Error Handling: Research Agent Robustness
Error handling separates a prototype research agent from a production system. In the wild, networks fail, APIs rate-limit, websites serve corrupted HTML, and LLMs occasionally return unparseable JSON. A robust agent gracefully degrades rather than crashing: it retries with backoff, skips failed sources, falls back to cached data, and completes the best report it can with available information. This article teaches you to build resilience into every layer of the research pipeline.

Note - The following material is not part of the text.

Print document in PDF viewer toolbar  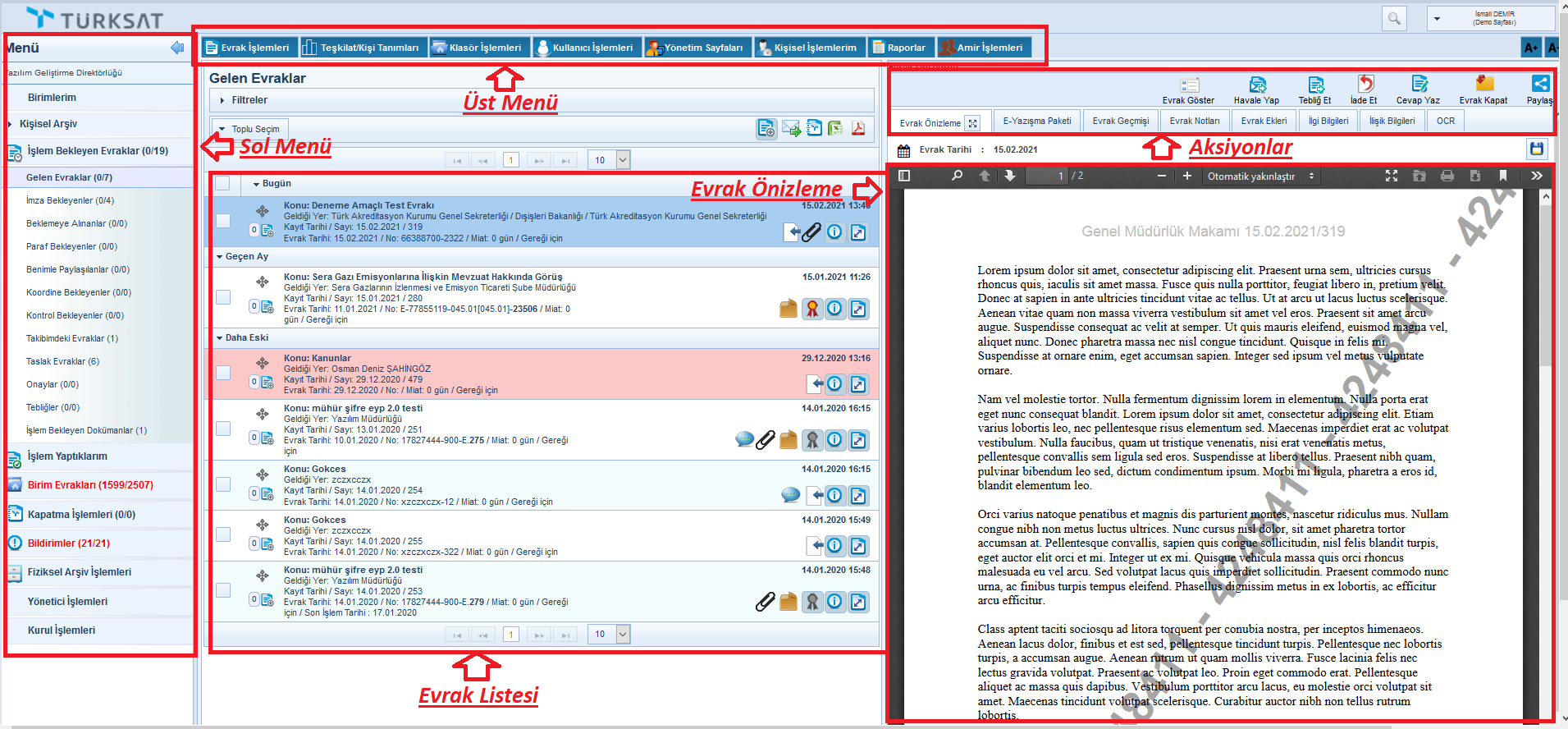1447,176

The goal is not to prevent all errors—that's impossible—but to detect errors early, communicate their severity clearly, and continue executing without compromising the final report. A well-engineered agent can lose 20–30% of its sources to failures and still produce a credible, citable report.
Implementing Exponential Backoff for Transient Failures
Network and API errors are often transient (temporary). Exponential backoff increases the wait time between retries, giving services time to recover while avoiding thundering herd effects:
import time
import random
from typing import Callable, TypeVar, Any
T = TypeVar('T')
def retry_with_backoff(
func: Callable[..., T],
*args,
max_retries: int = 3,
base_delay: float = 1.0,
max_delay: float = 60.0,
jitter: bool = True,
**kwargs
) -> tuple[T | None, bool]:
"""
Retry a function with exponential backoff.
Returns: (result, success)
"""
for attempt in range(max_retries):
try:
return func(*args, **kwargs), True
except Exception as e:
if attempt == max_retries - 1:
# Last attempt; return error
print(f"Failed after {max_retries} attempts: {str(e)}")
return None, False
# Calculate backoff: 2^attempt * base_delay, capped at max_delay
delay = min(base_delay * (2 ** attempt), max_delay)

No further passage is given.